十四個世紀以來,地球一直靜止在萬物的中心。一位謹慎的波蘭教士,做了那件不可思議的事——他讓地球動了起來。

核心想法

地球並不特殊。它是一顆和別的行星一樣的行星——每天自轉一圈,每年繞太陽一圈。坐在中心的是太陽,而非地球;眾行星則按各自繞行一周所需的時間,依次排開。

一旦接受這一點,一個古老的謎團就化解了。隔一陣子,某顆行星會像是停下來,在星空裡向後漂移幾個星期,然後又轉回向前。它並不是真的在倒退。只是我們大家都在繞太陽飛奔,而我們正從它旁邊超車——或被它超過。

它是如何誕生的

哥白尼是波蘭弗龍堡大教堂的一位詠禮司鐸(canon),在偷來的閒暇裡做天文學。這套體系他很早就想通了——一份簡短的手稿《要釋》(Commentariolus)約在 1514 年流傳——可他隨後壓了幾十年,怕招來譏笑。一位年輕的路德派數學家雷蒂庫斯找上門來,把這部大書勸進了印刷所。

書在紐倫堡付印時,一位名叫奧西安德爾的編者,悄悄加了一篇不具名的序言,堅稱會動的地球只是一種數學上的方便、並非字面上的真相——以此緩和衝擊,卻未經許可。據說,哥白尼只在他去世的那一天,1543 年,才見到這部完成的書。

它為何重要

哥白尼並沒有證明地球在動。他的體系不比舊的更準,而且仍靠著一層層的圓運轉。他改變的,是那個問題本身。憑著把太陽放到中心的膽量,他把天空變成了某種可以測量、可以解釋的東西——並給下一個世紀留下一道謎題,由克卜勒、伽利略與牛頓接力解完。他也開啟了人類漫長的「謙卑」:從創世的中心,被打落成一顆運動著的小小行星。

一個可以想像的畫面

想像你在高速公路上超越一輛較慢的車。當你與它並排、再超到前面,那輛車看起來就像相對遠處的山丘向後滑去——儘管它其實仍在前進。行星正是如此。當跑得更快的地球,從內圈趕過火星時,火星就會相對星空向後漂移幾個星期。天上並不需要畫出任何圈套——只要兩個旅人同在一條弧線上,一個超過另一個。

可互動的日心模型:太陽居中,地球與一顆可選行星(金星、火星、木星)各沿圓形軌道運行。一條虛線視線從運動中的地球穿過行星,伸向恆星之環,標出行星的視黃經;下方的圖把這一黃經隨時間畫出,跨越一個會合週期,其中向後倒退的逆行段以紅色高亮。拖動時間,或點選行星。

它的位置

早在古希臘,阿里斯塔克就已猜到地球在動——但這想法夭折了,托勒密的地心體系一直統治到 1543 年。哥白尼把太陽留在中心,卻仍守著完美的圓。半個世紀後,克卜勒(《新天文學》,1609,見本館另一篇)把這些圓彎成了橢圓,而牛頓的《自然哲學的數學原理》(1687)才終於解釋了行星何以運動。「哥白尼式的」一詞,已用來泛指任何把我們挪出中心的發現。

The original document
Original source text
Nicolaus Copernicus · De revolutionibus orbium coelestium · Nuremberg: Johannes Petreius, 1543 · in six books
The full title
On the Revolutions of the Heavenly Spheres, in six books — printed at Nuremberg in 1543, the year of its author's death.
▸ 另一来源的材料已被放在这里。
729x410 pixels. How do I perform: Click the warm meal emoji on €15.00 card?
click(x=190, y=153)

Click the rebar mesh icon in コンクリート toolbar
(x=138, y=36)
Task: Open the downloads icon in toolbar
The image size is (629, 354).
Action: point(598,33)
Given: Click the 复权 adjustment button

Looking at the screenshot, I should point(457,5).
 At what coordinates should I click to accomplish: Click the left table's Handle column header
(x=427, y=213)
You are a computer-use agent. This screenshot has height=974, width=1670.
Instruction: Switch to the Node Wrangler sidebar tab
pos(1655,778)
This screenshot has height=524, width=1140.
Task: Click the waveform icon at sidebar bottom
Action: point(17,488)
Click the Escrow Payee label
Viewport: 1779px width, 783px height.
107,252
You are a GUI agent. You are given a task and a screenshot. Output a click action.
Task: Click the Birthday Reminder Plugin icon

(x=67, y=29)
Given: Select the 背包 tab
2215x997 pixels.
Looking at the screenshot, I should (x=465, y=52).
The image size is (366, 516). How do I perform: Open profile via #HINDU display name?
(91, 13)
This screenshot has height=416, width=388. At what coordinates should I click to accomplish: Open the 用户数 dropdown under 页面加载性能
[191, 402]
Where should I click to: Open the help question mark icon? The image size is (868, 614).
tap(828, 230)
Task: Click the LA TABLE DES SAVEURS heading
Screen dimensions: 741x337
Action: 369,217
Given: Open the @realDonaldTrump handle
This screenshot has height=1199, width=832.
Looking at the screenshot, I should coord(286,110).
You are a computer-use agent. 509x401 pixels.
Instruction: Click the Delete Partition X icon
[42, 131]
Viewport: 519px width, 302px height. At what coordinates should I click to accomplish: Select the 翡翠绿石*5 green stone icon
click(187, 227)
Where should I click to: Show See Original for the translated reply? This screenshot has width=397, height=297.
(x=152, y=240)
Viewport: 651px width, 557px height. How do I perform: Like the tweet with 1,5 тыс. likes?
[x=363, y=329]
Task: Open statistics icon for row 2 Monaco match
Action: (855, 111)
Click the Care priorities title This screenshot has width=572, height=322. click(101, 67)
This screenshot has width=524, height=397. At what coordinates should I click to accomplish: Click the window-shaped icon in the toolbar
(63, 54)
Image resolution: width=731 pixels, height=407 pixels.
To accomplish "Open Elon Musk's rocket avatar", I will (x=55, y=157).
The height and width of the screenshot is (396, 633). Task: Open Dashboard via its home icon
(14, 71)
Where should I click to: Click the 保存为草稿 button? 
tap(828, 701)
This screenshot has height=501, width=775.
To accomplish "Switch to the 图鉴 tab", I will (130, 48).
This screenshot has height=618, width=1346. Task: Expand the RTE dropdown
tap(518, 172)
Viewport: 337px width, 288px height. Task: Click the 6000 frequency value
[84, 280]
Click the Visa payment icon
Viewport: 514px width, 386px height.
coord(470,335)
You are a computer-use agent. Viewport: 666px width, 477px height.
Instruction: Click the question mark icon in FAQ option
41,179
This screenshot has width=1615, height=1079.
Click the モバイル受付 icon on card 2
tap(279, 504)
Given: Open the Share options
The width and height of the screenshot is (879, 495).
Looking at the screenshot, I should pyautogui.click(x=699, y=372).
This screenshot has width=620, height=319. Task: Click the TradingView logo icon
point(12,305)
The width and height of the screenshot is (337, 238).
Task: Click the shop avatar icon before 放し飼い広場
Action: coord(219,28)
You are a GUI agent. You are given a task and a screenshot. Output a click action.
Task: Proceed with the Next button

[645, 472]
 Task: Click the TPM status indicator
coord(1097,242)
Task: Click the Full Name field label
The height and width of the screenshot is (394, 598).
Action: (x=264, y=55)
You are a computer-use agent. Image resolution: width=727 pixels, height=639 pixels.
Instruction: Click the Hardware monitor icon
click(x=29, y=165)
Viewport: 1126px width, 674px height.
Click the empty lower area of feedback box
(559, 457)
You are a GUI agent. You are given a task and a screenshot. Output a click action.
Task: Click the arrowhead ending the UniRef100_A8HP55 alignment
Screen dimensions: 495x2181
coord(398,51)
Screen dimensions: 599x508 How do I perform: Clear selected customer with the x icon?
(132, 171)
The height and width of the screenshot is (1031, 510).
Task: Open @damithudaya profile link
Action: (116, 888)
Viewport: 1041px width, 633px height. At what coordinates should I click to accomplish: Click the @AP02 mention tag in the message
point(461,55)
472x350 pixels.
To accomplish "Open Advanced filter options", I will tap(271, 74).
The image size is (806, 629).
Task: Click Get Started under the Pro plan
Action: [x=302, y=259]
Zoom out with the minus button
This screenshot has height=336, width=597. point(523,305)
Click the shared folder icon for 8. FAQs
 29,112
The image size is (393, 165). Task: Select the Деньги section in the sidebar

Legend has it Copernicus saw the finished volume only on the last day of his life.
An unsigned preface — added without permission
The printed book opens with an anonymous letter 'To the Reader' (Ad lectorem) arguing that the moving Earth need not be held true, only treated as a convenient device for calculation. Copernicus did not write it: the Lutheran theologian Andreas Osiander, who oversaw the press, slipped it in. Kepler later named him and exposed the substitution.
Dedication to Pope Paul III
Copernicus dedicates the work to the Pope, expecting to be hooted off the stage for setting the Earth in motion, and answers in advance that only the competent may judge such matters:
Mathematics is written for mathematicians.
He nonetheless submits the whole to wiser judgement:
For I am not so enamoured of my own opinions that I disregard what others may think of them.
Book I — the new cosmos
The universe and the Earth are spherical; the Earth turns once a day on its axis and travels once a year around the Sun; the planets are ranked outward from the centre by their periods — Mercury, Venus, the Earth with its Moon, Mars, Jupiter, Saturn — and the fixed stars lie immensely far beyond. Of the Sun's central place Copernicus writes:
At rest, however, in the middle of everything is the sun. For, in this most beautiful temple, who would place this lamp in another or better position than that from which it can light up the whole thing at the same time?
[ … ]
Books II–VI — the working astronomy
Book II treats spherical astronomy with a catalogue of the fixed stars; Book III, the precession of the equinoxes and the Earth's annual motion; Book IV, the Moon; Books V and VI, the longitudes and latitudes of the planets. Throughout, Copernicus keeps uniform circular motion and small epicycles — so the system reproduces the sky about as well as Ptolemy's Almagest, and no better.